**Task details**
The result should be every line of the listing that contains "computer".

════

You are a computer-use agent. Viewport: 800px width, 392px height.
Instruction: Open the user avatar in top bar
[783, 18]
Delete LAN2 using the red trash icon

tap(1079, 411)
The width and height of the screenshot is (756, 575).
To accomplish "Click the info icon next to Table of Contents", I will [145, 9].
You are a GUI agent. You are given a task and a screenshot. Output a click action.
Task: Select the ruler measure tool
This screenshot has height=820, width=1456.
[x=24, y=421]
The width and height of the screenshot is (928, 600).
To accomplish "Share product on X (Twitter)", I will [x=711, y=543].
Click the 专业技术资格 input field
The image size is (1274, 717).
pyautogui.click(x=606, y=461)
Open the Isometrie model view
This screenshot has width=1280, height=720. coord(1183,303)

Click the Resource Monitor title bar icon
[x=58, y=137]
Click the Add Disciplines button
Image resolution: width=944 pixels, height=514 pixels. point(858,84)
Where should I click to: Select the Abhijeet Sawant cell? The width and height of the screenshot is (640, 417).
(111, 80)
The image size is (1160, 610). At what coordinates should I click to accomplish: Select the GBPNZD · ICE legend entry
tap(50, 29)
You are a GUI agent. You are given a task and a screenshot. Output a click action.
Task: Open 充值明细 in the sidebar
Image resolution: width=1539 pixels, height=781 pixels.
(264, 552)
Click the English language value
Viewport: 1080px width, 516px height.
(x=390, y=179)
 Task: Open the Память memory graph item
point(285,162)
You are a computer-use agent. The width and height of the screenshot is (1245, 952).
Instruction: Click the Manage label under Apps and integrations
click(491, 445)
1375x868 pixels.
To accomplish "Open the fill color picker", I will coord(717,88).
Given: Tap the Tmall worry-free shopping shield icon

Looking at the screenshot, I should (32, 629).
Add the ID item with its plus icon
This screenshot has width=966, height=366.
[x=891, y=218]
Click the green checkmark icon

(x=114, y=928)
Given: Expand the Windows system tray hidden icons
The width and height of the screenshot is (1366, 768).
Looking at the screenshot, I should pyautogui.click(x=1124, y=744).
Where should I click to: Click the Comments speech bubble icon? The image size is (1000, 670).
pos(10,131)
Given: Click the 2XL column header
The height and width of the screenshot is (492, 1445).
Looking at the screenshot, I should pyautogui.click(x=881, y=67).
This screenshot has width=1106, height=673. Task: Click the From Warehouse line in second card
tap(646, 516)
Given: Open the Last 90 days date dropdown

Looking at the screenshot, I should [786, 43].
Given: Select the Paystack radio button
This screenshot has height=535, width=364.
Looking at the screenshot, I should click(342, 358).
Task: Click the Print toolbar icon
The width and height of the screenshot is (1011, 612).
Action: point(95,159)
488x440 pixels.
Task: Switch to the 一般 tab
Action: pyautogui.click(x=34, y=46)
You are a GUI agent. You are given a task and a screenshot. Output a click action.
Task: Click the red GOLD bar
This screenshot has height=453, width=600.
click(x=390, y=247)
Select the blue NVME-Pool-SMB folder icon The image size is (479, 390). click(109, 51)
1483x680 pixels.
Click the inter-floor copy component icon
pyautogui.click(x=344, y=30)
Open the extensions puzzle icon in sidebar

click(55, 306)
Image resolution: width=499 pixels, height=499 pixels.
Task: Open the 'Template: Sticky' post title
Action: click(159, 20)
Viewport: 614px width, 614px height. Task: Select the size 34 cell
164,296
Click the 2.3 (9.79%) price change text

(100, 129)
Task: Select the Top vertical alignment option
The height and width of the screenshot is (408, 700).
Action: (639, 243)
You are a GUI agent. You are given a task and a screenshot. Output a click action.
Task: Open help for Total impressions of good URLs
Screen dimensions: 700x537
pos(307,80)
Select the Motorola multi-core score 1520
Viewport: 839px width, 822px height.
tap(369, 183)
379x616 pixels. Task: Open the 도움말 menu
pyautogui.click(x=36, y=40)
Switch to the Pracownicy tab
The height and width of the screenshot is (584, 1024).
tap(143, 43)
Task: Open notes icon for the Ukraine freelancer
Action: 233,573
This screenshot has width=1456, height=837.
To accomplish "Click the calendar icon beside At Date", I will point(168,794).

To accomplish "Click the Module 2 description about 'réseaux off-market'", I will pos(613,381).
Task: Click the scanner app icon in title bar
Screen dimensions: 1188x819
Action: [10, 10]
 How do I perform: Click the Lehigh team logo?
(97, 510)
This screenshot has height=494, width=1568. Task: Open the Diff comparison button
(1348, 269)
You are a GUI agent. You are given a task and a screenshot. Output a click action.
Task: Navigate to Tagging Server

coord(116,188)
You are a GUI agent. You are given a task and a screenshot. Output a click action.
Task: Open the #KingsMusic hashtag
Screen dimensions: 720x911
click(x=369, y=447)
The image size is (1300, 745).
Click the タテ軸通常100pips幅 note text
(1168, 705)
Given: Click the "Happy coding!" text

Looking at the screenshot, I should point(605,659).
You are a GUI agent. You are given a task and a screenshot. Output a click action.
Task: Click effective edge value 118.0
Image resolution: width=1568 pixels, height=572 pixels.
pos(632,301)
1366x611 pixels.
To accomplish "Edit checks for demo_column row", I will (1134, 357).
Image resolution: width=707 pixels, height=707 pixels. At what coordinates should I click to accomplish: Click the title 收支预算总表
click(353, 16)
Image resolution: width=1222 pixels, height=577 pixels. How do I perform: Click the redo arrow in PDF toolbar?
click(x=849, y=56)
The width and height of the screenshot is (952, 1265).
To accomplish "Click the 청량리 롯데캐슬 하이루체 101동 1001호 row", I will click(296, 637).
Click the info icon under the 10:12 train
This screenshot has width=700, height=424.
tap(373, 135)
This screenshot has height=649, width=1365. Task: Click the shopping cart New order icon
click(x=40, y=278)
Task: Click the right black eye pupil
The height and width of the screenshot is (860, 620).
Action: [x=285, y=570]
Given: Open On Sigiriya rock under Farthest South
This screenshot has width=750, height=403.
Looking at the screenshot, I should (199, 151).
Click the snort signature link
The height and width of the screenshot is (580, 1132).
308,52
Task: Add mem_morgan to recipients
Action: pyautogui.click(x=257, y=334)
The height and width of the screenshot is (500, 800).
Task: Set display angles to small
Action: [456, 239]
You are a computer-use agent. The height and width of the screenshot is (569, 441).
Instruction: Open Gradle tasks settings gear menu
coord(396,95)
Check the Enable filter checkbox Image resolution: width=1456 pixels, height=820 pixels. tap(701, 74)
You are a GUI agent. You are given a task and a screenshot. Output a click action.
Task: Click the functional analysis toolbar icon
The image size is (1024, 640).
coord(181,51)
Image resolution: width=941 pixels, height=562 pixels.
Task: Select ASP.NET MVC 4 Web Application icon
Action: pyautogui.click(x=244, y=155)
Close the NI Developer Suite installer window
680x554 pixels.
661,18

════

**Solution to this task**
You are a computer-use agent. Viewport: 800px width, 392px height.
You are a computer-use agent. The width and height of the screenshot is (1245, 952).
You are a computer-use agent. The height and width of the screenshot is (569, 441).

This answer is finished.